Projeto que eu tenho minha filha, é que Deus me dê saúde, né, pra eu viver, sustentar essa doença até...o máximo possível, porque morrer eu não quero tão cedo, não!" A mesma refere ainda:"Sonho de... de ter minhas coisas dentro de casa, ajeitar minha casa, conseguir o que eu nunca consegui... que eu tô conseguindo agora com esforço. (F – 46 anos)

Então o meu maior projeto hoje é... manter minha saúde, que eu cuido muito. É ver minha filha formada. Comprar minha casa de novo e permanecer com a minha saúde, né. (H – 44 anos)

Eu espero que seja sempre assim, do jeito que eu tô. Boa, sem crise, sem nada, que eu possa construir uma família... trabalhar, passear, sabe. (G – 21 anos)
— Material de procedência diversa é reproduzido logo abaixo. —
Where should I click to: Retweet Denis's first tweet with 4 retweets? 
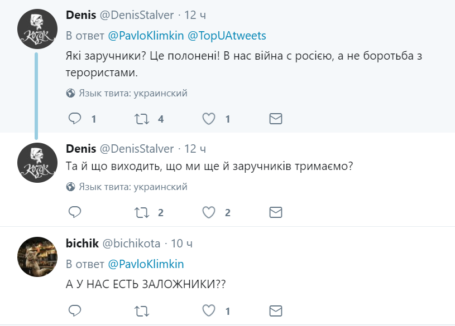pos(141,119)
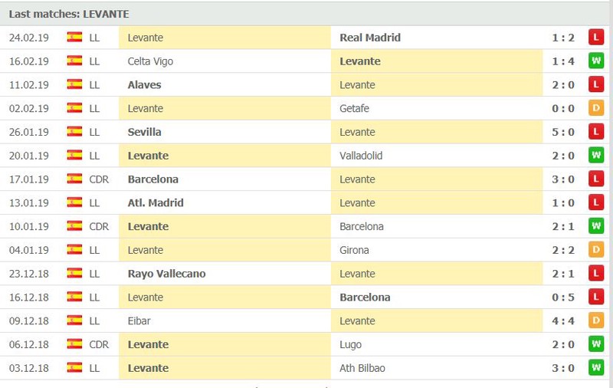The width and height of the screenshot is (613, 388).
Task: Click the orange D badge for Getafe match
Action: 596,109
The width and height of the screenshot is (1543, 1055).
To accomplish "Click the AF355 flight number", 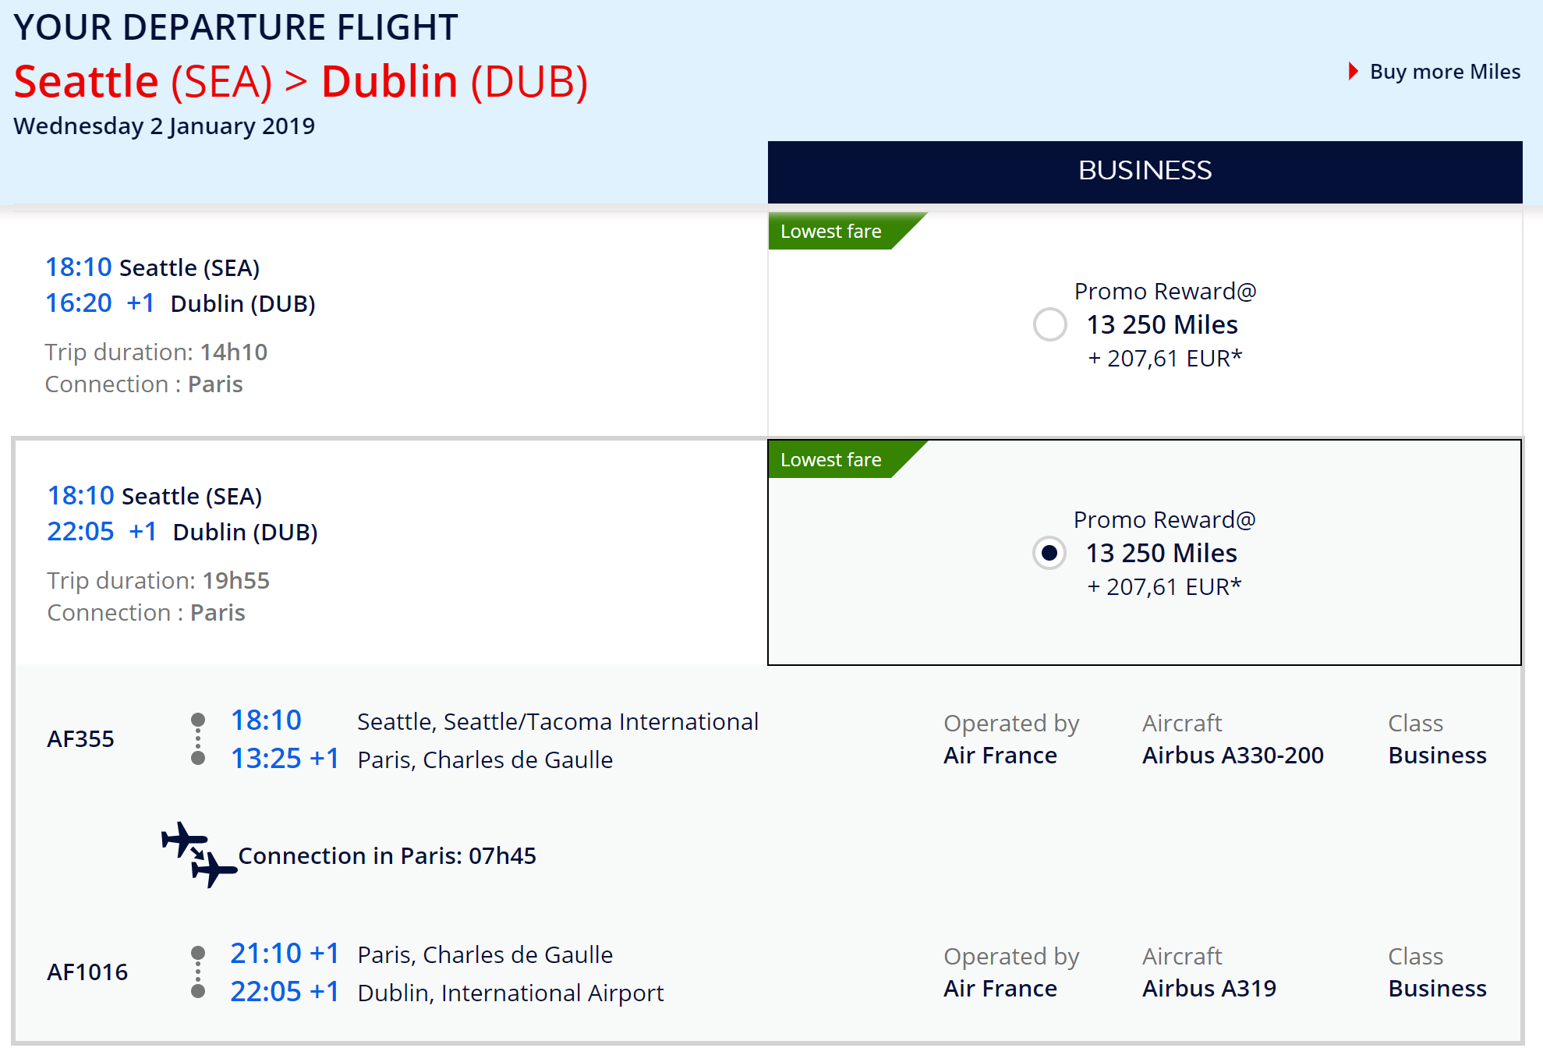I will click(80, 738).
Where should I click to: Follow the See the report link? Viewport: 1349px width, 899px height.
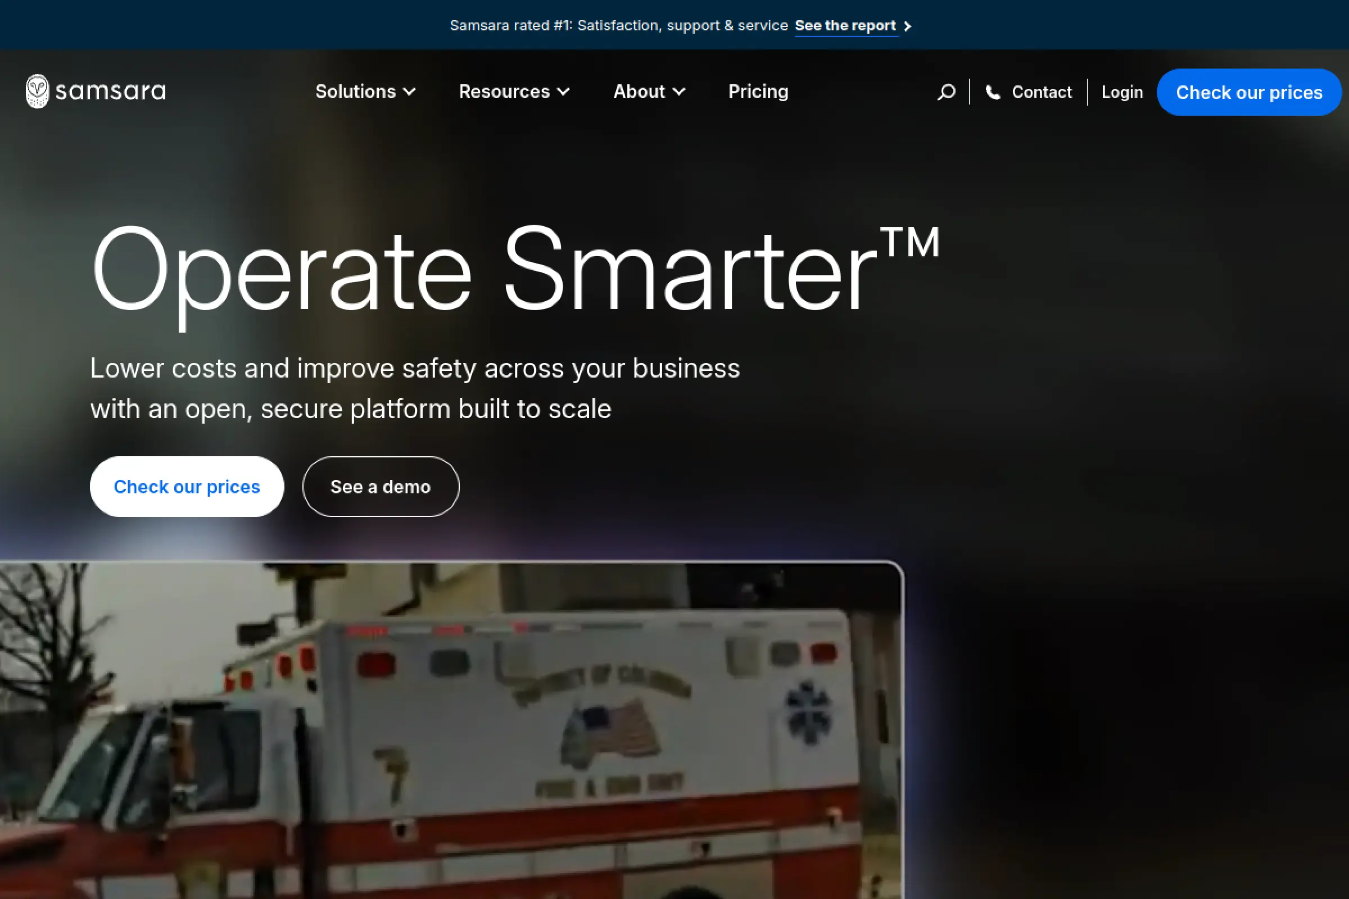(x=845, y=26)
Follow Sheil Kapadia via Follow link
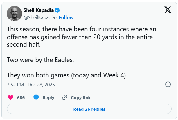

Dessa forma toda a história pessoal, os contextos nos quais participam (nos papéis de esposa, mãe, filha ou irmã; no trabalho ou na escola onde desempenha suas atividades; no hospital enquanto portadora de uma doença), as relações interpessoais estabelecidas por elas nos diversos contextos, incluindo também as distintas fontes de informação (televisão, rádio, jornal, entre outros) influenciam os processos de significação, evidenciando várias formas de dar sentido ao seu adoecer. Esses processos estarão permanentemente em movimento e promovendo mudanças conforme os novos contextos e papéis que a pessoa vai assumindo ao longo da sua vida, podendo assim, ser modificado e permitindo a geração de novos sentidos.